What needs to be done
Where the listing below has a line with "Forum (46, 4)", write out exactly that line and every line after it, stopping after the line with "Tất cả các cơ".

== Extracted records ==

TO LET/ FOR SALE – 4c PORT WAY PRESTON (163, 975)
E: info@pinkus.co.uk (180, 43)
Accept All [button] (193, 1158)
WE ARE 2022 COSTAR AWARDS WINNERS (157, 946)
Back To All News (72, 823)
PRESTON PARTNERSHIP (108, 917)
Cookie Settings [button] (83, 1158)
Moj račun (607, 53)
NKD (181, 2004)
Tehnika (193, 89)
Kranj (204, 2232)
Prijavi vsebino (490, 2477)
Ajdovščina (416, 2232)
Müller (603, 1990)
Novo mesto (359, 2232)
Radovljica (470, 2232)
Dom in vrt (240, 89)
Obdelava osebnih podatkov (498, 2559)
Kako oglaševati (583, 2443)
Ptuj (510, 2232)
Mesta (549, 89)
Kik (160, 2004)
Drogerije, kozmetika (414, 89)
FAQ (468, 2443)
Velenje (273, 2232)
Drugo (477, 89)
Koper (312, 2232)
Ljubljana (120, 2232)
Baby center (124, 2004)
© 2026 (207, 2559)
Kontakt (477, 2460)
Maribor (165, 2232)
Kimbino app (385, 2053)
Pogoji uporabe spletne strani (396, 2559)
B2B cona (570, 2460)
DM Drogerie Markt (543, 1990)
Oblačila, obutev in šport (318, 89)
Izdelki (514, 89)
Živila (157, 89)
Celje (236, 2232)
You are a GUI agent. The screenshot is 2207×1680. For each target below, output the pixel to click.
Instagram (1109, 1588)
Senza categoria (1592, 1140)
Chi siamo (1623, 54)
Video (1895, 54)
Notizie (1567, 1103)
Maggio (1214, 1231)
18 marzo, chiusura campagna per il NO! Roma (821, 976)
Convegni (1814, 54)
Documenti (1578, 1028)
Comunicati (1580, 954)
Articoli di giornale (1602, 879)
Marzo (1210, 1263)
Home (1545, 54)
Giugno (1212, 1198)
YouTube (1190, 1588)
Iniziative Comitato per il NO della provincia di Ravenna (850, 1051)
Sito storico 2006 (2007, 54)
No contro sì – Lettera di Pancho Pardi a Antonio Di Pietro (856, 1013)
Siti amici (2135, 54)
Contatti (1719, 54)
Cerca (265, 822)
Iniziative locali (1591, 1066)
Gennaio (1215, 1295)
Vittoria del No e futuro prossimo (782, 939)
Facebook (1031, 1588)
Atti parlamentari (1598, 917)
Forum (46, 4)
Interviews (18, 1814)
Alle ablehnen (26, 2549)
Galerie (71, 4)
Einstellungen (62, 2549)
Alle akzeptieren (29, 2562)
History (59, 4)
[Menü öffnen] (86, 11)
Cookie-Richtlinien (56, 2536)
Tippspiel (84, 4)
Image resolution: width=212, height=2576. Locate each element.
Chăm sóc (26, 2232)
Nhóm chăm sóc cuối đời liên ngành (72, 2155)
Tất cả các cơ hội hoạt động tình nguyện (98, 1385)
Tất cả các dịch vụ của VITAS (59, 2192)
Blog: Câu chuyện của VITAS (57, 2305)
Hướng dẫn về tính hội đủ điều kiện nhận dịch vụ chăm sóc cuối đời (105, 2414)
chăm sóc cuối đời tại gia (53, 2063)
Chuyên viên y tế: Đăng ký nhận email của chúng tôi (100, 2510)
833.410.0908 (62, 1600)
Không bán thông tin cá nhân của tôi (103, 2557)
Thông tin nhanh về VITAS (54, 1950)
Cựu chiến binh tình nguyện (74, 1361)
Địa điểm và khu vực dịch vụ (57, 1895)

===

Response
Forum (46, 4)
Interviews (18, 1814)
Alle ablehnen (26, 2549)
Galerie (71, 4)
Einstellungen (62, 2549)
Alle akzeptieren (29, 2562)
History (59, 4)
[Menü öffnen] (86, 11)
Cookie-Richtlinien (56, 2536)
Tippspiel (84, 4)
Image resolution: width=212, height=2576. Locate each element.
Chăm sóc (26, 2232)
Nhóm chăm sóc cuối đời liên ngành (72, 2155)
Tất cả các cơ hội hoạt động tình nguyện (98, 1385)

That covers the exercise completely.